Richardson, que era su brazo derecho, movió la cabeza de un lado a otro.
—Se rumorea que ha sido una especie de torbellino —le contestó.
—¿Torbellino? —Hobart se permitió una sonrisa ante lo absurda que resultaba aquella idea. Cuando sonreía le desaparecían los labios y los ojos se le convertían en dos ranuras—. ¿No hay delincuentes?
—No, al menos que se nos haya informado a nosotros. Por lo visto no hubo más que ese viento…
Hobart se quedó mirando fijamente el espectáculo de destrucción que tenía delante.
—Estamos en Inglaterra —comentó—. Aquí no tenemos torbellinos.
—Pues algo ha producido éste…
—Alguien, Bryn. Anarquistas. Son como ratas, esa gente. Encuentras un veneno que lleve a cabo el trabajo, y ellos saben cómo engordar con él. —Hizo una pausa—. Sabes, creo que todo va a volver a empezar.
Mientras Hobart hablaba, otro de sus oficiales —uno de los héroes salpicados de sangre en las confrontaciones del año anterior, un hombre llamado Fryer— se les acercó.
—Señor.

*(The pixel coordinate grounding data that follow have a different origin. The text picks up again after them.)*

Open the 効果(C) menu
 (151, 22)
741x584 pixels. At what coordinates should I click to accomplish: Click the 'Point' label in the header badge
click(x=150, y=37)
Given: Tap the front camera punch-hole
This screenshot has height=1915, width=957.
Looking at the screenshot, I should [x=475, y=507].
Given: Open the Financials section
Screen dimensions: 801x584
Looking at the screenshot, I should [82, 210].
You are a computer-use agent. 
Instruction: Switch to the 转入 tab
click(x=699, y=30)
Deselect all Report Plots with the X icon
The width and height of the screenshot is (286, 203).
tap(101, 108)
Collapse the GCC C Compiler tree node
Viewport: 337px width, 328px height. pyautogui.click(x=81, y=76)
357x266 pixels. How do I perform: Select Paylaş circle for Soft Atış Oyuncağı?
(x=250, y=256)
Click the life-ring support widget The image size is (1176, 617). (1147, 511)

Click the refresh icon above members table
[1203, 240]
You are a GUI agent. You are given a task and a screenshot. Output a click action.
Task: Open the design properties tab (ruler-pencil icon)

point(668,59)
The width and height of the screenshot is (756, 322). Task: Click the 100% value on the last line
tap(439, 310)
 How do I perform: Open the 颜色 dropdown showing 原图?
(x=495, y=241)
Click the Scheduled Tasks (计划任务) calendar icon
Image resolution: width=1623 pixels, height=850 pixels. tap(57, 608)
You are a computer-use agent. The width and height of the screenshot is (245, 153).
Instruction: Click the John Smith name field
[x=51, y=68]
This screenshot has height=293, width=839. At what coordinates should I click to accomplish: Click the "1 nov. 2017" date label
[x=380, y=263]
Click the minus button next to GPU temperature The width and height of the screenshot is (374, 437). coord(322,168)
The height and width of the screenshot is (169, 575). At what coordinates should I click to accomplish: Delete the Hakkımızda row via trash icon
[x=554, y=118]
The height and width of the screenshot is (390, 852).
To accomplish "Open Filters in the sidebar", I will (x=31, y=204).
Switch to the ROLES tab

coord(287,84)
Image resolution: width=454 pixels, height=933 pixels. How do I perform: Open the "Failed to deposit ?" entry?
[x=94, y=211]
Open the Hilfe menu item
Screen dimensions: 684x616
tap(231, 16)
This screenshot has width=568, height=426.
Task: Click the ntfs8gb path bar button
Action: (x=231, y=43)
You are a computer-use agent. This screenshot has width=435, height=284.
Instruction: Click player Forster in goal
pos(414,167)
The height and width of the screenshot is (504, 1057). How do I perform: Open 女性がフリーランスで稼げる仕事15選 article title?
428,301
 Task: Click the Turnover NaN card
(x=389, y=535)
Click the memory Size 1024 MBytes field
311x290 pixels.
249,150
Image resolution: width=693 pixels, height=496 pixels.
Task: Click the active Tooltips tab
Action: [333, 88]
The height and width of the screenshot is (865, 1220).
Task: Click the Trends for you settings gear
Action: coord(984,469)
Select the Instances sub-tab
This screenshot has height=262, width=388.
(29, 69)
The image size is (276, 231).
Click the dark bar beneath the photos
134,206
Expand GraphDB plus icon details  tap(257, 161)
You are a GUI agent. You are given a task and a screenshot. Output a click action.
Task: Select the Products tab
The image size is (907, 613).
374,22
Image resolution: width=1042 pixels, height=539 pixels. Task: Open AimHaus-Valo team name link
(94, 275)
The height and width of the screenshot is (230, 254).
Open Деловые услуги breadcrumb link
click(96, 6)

Nos informan que se ha visto a varios sospechosos cruzando el puente.
—Id tras ellos —le ordenó Hobart—. A ver si podemos hacer algunos arrestos. Y tú, Bryn, habla con esta gente. Quiero tener el testimonio de todos los habitantes de la calle.
Los dos oficiales se apresuraron a ponerse a la tarea dejando que Hobart sopesase el problema. No había ninguna duda en la mente de éste de que los sucesos acaecidos allí eran obra humana. Puede que no fueran los mismos individuos a quienes él les había roto la cabeza el año pasado, pero se trataría esencialmente del mismo animal. En sus años de servicio había tenido ocasión de enfrentarse a aquella bestia bajo múltiples disfraces, y le daba la impresión de que la bestia se volvía más taimada y detestable cada vez que él se asomaba al interior de sus fauces.
Pero el enemigo era una constante, ya se ocultara tras la forma de fuego, inundación o torbellino. Aquel convencimiento le hacía cobrar fuerzas. El campo de batalla podía ser nuevo, pero la guerra era siempre la misma. Era la batalla entre la Ley, de la cual él era representante, y la podredumbre de desorden que albergaba el corazón humano. Y no estaba dispuesto a permitir que ningún torbellino lo cegase ante este hecho.
A veces, naturalmente, la guerra requería que Hobart actuase con crueldad. Pero, ¿qué causa por la que valiera la pena luchar no requería cierta crueldad por parte de sus campeones de vez en cuando? Él nunca había eludido esa responsabilidad y no iba a eludirla ahora.
Que volviera otra vez la bestia bajo el caprichoso disfraz que se le antojase. Él estaría preparado.